It’s fascinating to read Claudia Koonz’s analysis of how Hitler rose to power in her book “The Nazi Conscience.” My high school history classes skimmed over the story, implying that a majority of Germans supported Hitler’s insane, bigoted ideology. But as Koonz details, that certainly wasn’t the case.
As she wrote, “…most Germans deplored lawless attacks on Jews,” even after Hitler had become Chancellor.
Yet as Hitler said, even the master Aryan race was “vulnerable to…deceit.”
Hitler came to power by brilliantly deceiving the vulnerable German people. Most of them weren’t anti-Semites.
But Hitler connected with them through his speeches, which had “repellent images of rapacious capitalists, craven diplomats, corrupt politicians…” in other words, targets that were easier to get the Germans rallying against.
Yet he still blamed “Jewry” for all this evil, and that was a concept Germans couldn’t support, at least not at first.
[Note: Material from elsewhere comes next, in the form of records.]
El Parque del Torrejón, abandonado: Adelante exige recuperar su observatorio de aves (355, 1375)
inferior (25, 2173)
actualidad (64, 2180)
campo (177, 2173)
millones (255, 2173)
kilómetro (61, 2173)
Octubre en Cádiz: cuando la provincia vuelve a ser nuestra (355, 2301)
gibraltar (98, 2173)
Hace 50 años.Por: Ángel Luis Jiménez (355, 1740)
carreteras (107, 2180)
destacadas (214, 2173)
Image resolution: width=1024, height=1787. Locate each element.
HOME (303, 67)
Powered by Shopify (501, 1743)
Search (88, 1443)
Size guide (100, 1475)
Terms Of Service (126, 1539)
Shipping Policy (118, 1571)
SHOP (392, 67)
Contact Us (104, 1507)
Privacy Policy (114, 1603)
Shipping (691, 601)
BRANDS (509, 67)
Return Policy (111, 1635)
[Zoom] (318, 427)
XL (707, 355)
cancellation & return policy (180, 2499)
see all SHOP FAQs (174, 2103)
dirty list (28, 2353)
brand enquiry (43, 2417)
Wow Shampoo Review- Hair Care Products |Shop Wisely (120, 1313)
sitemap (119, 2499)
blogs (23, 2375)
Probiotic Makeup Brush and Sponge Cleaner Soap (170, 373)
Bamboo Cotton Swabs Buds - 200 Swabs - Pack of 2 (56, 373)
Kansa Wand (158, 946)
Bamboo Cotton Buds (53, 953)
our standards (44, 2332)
Responding to this, Hitler deleted “Jewry” from his oratory for a time.
He instead “excoriated the Versailles Treaty and Bolshevism while castigating liberals as too cowardly to defend the Volk.”
He tapped into the pathetic state of Germany after WWI, rallying the nation to believe that “any nation which voluntarily submits to humiliation is doomed.”
He convinced the nation that he was the “principled man of action” Germany needed to restore morality and glory.
His rhetoric made up for its lack of logos with brilliant ethos and pathos. Eventually a majority of Germans didn’t care that “Mein Kampf” has many lies, or that “Triumph of the Will” never says why Hitler will save Germany. Hitler was an ingenious communicator, convincing all those Germans that, yes, a mad man would restore greatness to their nation.